Crowdsource, "but verify"?

My colleague, Bill Pardue at the Arlington Heights Memorial Library, along with Caleb Tucker-Raymond of Multnomah County Public Library have organized the ongoing Slam the Boards event on the 10th of every month.

On that day, Librarians swarm general answer boards like Yahoo Answers, Amazon's Askville and WikiPedia Reference Desk to provide quality, authoritative answers to the world's questions.

The success of Slam the Boards got me to thinking, could the general answer boards be a two-way street - is there also value in utilizing those boards to crowdsource the toughest Reference questions, but then verify the responses before passing an answer back along to patrons?

Now certainly there are listservs and outlets that can be used for the same function, but it seems to me the general answer boards have the widest possible audience (and thanks to Slam the Boards, that audience now includes trained Librarians), and thus the deepest, most diverse pool to draw an answer from - perhaps giving us our best chance to find someone with specialized or maybe even first-hand knowledge.

Or we could find ourselves wading through piles of raving drivel with lots of !!!!!!!!! ..... :-)
But I don't suppose we would know until we tried.

Any thoughts from the house on this one?

Sunday, November 18, 2007


I've been mulling over "customer-centeredness" lately, as it seems to be #2 these days behind "2.0" on the buzzword list for libraries.
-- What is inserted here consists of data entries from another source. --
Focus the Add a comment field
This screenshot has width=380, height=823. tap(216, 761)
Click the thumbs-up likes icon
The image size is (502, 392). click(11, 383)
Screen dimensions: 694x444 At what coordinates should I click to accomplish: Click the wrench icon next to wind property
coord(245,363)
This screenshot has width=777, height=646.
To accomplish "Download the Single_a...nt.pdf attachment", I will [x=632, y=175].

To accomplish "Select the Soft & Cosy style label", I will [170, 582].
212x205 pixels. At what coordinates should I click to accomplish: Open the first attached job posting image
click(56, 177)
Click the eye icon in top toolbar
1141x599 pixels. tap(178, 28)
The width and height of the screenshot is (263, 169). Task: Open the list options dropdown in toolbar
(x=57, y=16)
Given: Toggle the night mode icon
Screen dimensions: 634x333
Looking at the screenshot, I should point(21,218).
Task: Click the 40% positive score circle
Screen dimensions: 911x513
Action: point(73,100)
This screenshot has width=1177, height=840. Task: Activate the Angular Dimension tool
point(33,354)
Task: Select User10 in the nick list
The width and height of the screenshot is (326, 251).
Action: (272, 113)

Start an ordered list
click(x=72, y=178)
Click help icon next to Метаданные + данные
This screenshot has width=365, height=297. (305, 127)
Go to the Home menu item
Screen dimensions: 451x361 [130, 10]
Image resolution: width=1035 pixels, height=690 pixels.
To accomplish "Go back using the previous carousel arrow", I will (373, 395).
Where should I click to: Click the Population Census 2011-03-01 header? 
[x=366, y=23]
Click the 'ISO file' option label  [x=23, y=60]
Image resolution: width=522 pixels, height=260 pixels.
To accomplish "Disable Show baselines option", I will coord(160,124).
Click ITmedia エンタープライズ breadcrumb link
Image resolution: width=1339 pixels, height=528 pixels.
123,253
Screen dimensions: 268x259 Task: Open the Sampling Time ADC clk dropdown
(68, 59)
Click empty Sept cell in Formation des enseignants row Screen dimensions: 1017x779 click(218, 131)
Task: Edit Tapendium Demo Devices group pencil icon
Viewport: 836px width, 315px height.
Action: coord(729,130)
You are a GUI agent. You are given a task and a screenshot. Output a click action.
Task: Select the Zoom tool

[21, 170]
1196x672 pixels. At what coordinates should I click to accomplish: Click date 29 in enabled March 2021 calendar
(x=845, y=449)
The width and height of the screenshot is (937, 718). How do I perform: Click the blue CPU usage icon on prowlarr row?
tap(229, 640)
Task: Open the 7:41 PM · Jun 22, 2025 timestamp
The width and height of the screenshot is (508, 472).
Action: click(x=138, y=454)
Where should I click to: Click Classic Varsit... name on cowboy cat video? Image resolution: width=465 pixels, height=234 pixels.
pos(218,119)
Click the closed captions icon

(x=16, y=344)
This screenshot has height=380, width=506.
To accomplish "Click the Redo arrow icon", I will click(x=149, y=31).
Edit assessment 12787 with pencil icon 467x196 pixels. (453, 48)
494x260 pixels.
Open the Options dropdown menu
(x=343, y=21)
Specifically, I found myself thinking, what does it really mean to be "customer-centered"? If this is to be more than an empty phrase what does a "customer-centered" library do?

So with those things in mind I suggest for your comment, "You might be customer-centered if:"
1. You spend more time, on balance as an organization working with and thinking about customers as you do information or institutional adminsitration.

2. Your customers do not have to interrupt you reading through information or working at a computer to get assistance inside the library. Customer interaction is primary and respectfully sought after - inside and outside the library.

3. At conferences and internal meetings you spend more time discussing customers and their needs than you do resources, administration, internal procedures, or yes, the library profession.
(In fact, you may even use the words "customers"/"patrons"/"users" more often than you do "library" etc - as an indication of where your focus is. - This might even be worth counting at your next internal meeting or conference session to get an imprecise measure of where the focus is at.)

4. You devote resources to identifying and understanding your customers (their demographics etc), how they are using what you provide, and how your services and information fit into their lives, so you can better tailor your offerings to THEIR needs - as opposed to just counting how often the library and resources get used.

And interestingly here, when you start talking about customer demographics you begin to run into the traditional professional hangup with gathering any and all user information. Certainly, we would never, ever condone gathering information without consent, but in cases where patrons have been fully informed of the benefits and potential dangers of sharing information, it seems we should not be protecting users from themselves by not allowing them to share personal information with us.

In fact, given the contemporary information environment, if we don't give patrons the option to share their info with an eye towards providing better services, it probably seems to an outsider that we just don't want to make the effort.

In many cases high bars indeed, but something to aspire to. Any other "You might be customer-centered if:" thoughts you'd like to share?

Monday, November 5, 2007

Local History Mashups

Is anyone mashing their local history material with a cartographic application, like say Google Maps or even better Wikimapia, to geolocate local history material? Something like a geolocated for local material? While browsing local history photo's (even those with corresponding addresses) I often find myself wondering, "Now where the heck is that?"

Open-sourcing the content and inviting the community to submit their own local history via an application like Wikimapia could be even better. Local history could be captured with a depth and scope that otherwise would be impossible.

Imagine how much more could be captured and saved if the entire community was involved in sharing their own stories and connecting it to place. Stories from Grandpa's shop could be shared and connected to where it once stood. Ditto on stories from Grandma's college days.

You could even share the spot where your uncles faked finding a crash-landed Skylab by dousing a lawnmower engine with gasoline and lighting it on fire - perhaps linking it to the resulting media coverage (Yes, I have to admit I know some uncles who did that....)

Hmmm, how much more of the 99% of history could be saved by visually tying it to place and enlisting the community to share their most meaningful histories.....

Thursday, November 1, 2007

Accidental Creative

I always enjoy podcasts from the Accidental Creative - also available on ITunes. Great quote today from Todd Henry, "Chief Cat Herder" at Accidental Creative (also checkout their Facebook group):

"If you aren't failing, you aren't trying hard enough."

In other words, if you aren't failing, you're not only leaving potential unused, you're missing out on the richest opportunities to learn.

How many of us are denying ourselves the opportunity to fail?